-------- Records provided

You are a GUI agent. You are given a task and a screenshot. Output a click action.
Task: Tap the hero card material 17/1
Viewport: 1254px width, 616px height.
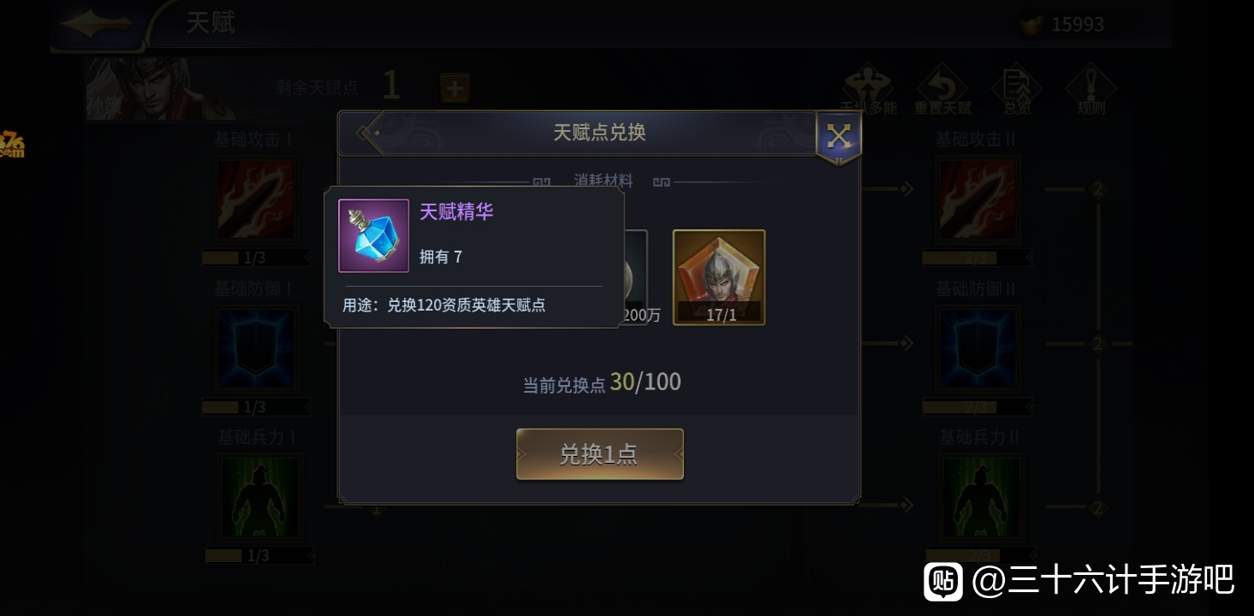[719, 277]
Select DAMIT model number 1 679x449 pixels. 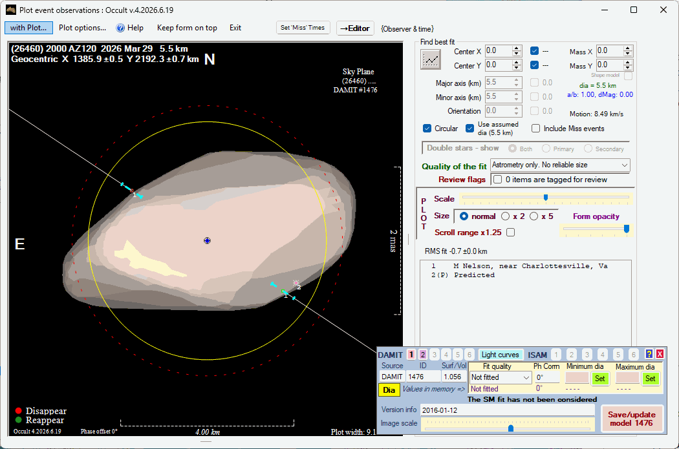click(x=411, y=355)
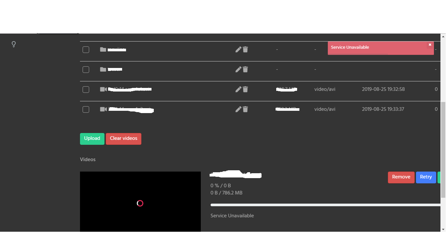Click the lightbulb icon in the sidebar
The height and width of the screenshot is (251, 446).
point(14,44)
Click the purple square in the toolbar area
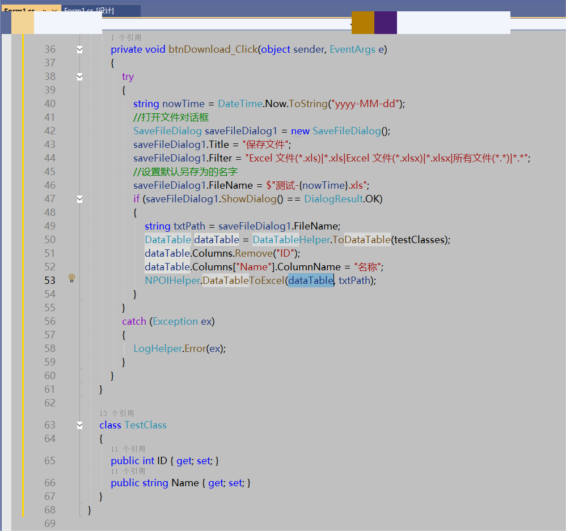 [385, 23]
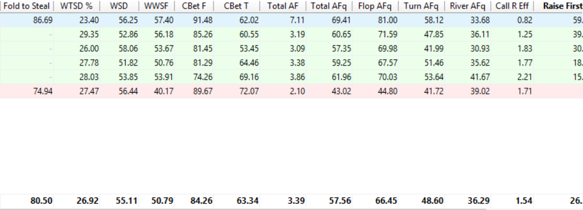583x210 pixels.
Task: Select the blue row with 86.69 fold to steal
Action: pos(291,20)
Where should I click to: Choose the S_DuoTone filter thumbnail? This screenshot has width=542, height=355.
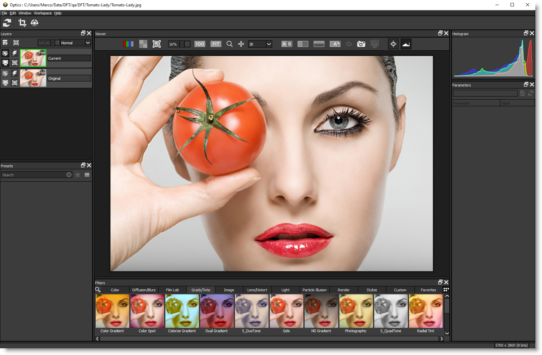(251, 311)
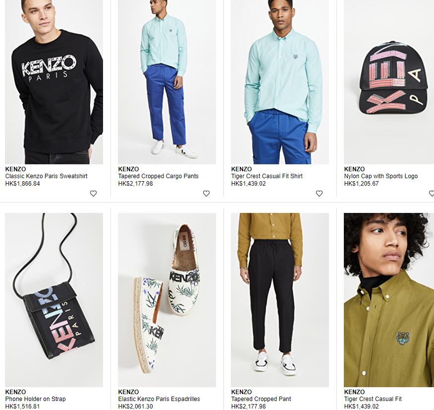This screenshot has width=434, height=410.
Task: Click KENZO brand name above Phone Holder
Action: click(x=15, y=392)
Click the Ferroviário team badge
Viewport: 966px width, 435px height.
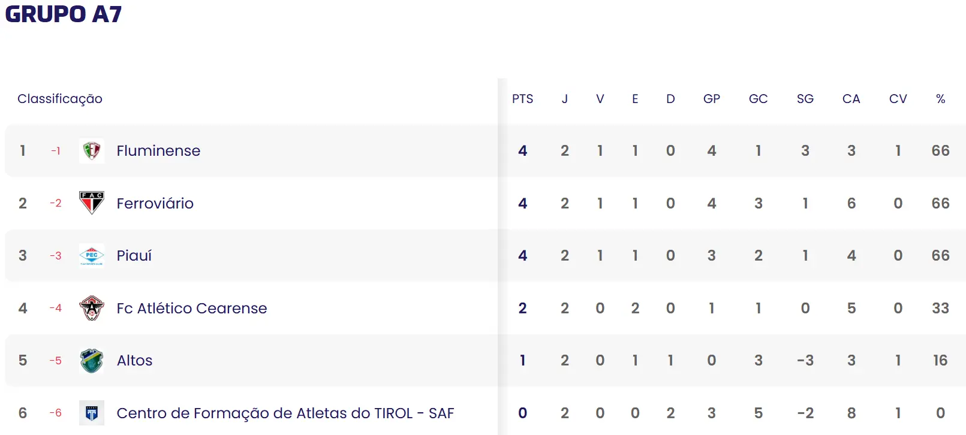92,203
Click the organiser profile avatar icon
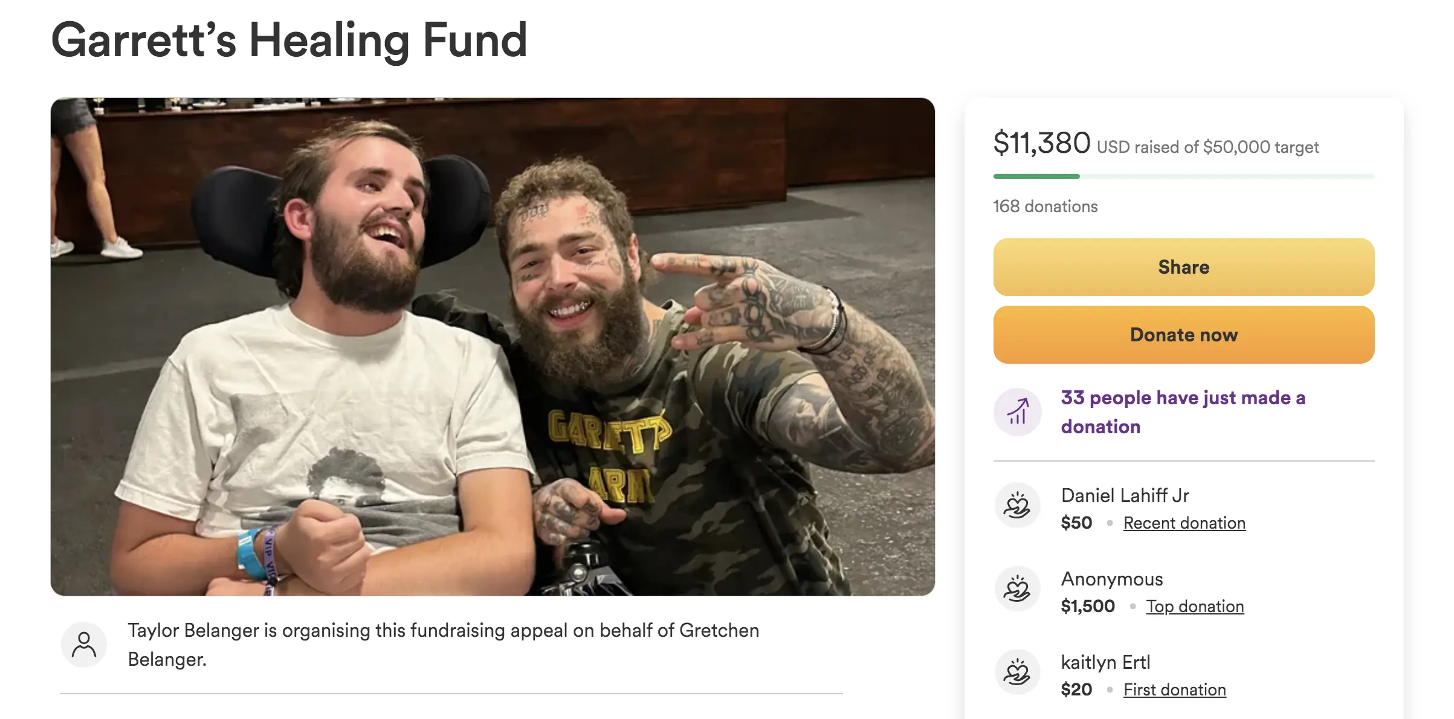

----------------

Description of the task :: Copy exactly the lines from the one containing "Viewport: 966px width, 435px height." to the end of the records, both included, and leave the pictures out.

Answer to the exercise ::
Viewport: 966px width, 435px height.
92,203
Click the organiser profile avatar icon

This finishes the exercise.